The more general reason that space solar power has reemerged is that just like in the 1970s, space solar power fills a cultural, ideological, and yes, spiritual need among a certain type of person. It has nothing to do with the concept suddenly becoming technically or economically feasible, or gaining any credibility within the energy sector.

If you went to SOLAR 2010 a week earlier, you would have noticed something rather striking: there were no presentations on space solar power.

Last month two groups held solar energy conferences separated by one week, 1700 miles, and a million light years. The first was SOLAR 2010, the annual conference of the American Solar Energy Society held in Phoenix, Arizona.
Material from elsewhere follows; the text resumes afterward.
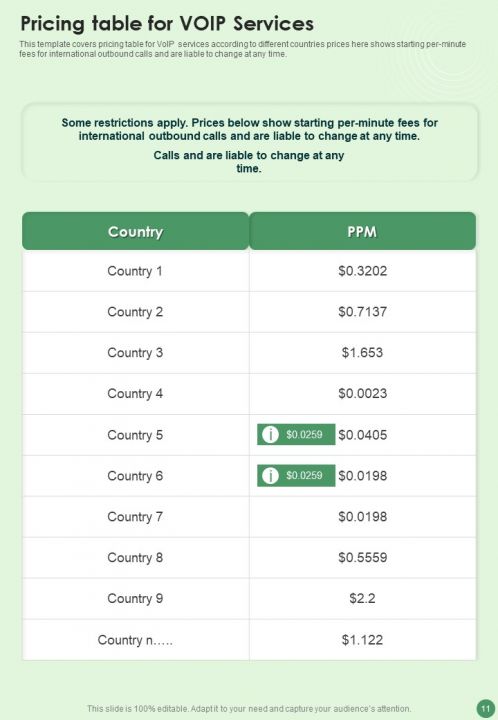Select the $0.0023 price cell

pos(363,394)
The second was the “First National Space Society Space Solar Power Symposium” held at the International Space Development Conference in Chicago, Illinois.
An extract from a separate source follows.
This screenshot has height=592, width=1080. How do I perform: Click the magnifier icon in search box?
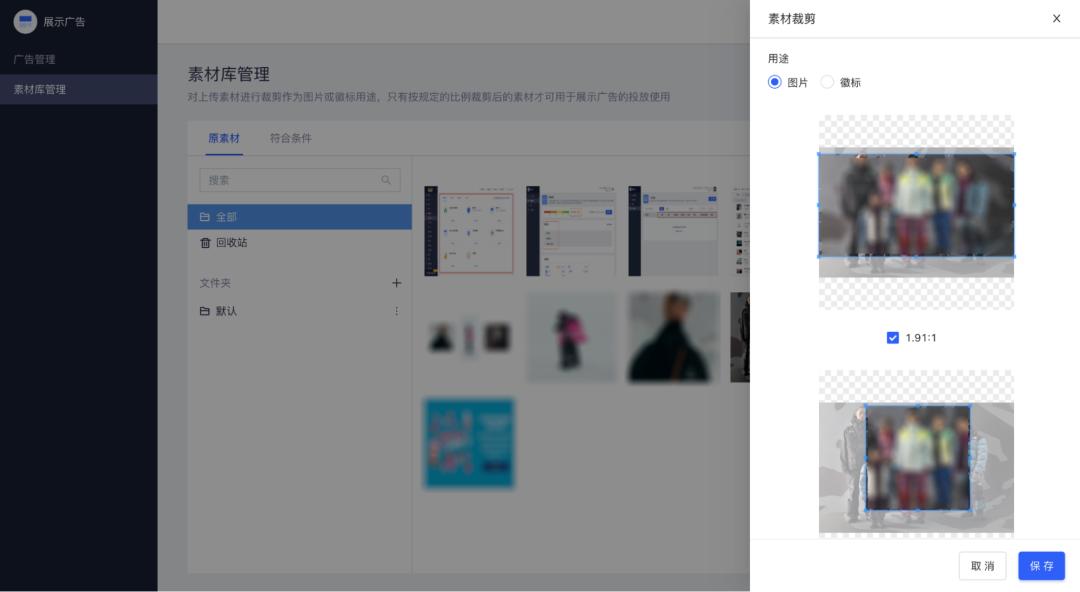(386, 179)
The Space Solar Power Symposium featured approximately three dozen presentations on the subject, including individuals from Japan and India. The presentation topics ranged from the mundane (“Prospects for microwave wireless power transmission”) to the polemic (“Why Space Solar Power is the Answer and the ONLY Answer to Our Long Term Energy Needs”).

But if you went to SOLAR 2010 a week earlier, you would have noticed something rather striking. Despite the attendance of hundreds of people, numerous companies, and the presentation of hundreds of technical papers; despite the presence of the United States’ best experts on energy policy, energy transmission, energy generation, and solar power technology—there were no presentations on space solar power.

Think about that for a moment. What does it say about space solar power?

What it says is that space solar power is a fringe idea that is not even taken seriously within the niche field of solar power generation. What it also says is that the space solar power community doesn’t play with the big boys. It’s a community that talks to itself, that seeks the comfort of like-minded individuals, and doesn’t even try to sell its message to the audience most likely to give it a fair hearing.

If the space solar power community wants to be taken seriously, there is a good way it can start. Instead of holding the “Second NSS Space Solar Power Symposium” at the International Space Development Conference next year, they should try to hold it at SOLAR 2011. They should see if they can face the members of the American Solar Energy Society directly and hear what they think of the idea of space solar power. It’s time for the space solar power advocates to decide if they want to be a social organization, no different from a knitting circle or a model train club, or if they want to be an industry.